Era passata una settimana, dall'incontro con Marta.
Quel giorno, dopo essersi fatta il bagno scappò dalla finestra, lasciandomi un bigliettino sullo specchio del bagno *Grazie di tutto, ma le anime sole sono destinate a restare tali, probabilmente. Addio, Jaser*.
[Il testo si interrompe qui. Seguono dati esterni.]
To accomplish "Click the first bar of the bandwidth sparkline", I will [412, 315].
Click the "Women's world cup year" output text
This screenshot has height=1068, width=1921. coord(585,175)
Ripiegai con cura quel biglietto e lo misi nel portafoglio. Era l'unico ricordo tangibile che mi era rimasto di lei, l'unica ragione per la quale mi ostinavo a restare nella casa delle vacanze dei miei in quel paesino bellissimo ma deserto. Dovevo ritrovarla.

Ripassai diverse volte dal vicolo nella quale l'avevo trovata quel fatidico giorno. Niente, nessuna traccia di lei.

Ormai mi ero arreso all'idea che non l'avrei mai più rivista. Ma a distanza di una settimana, un impulso mi teneva ancora saldo in quel posto. Perché? Perché tanto interesse per quella ragazza?

Marta.

Ero scappata, come una codarda. Io, che vivevo tra i vicoli bui e malfamati di un paese di periferia, mi ero lasciata intimorire da due occhi affettuosi.
Forse l'amore, inteso come affetto sincero, non necessariamente come sentimento che ti spinge oltre all'amicizia, mi aveva impaurita. Era qualcosa che non conoscevo, non più, ormai.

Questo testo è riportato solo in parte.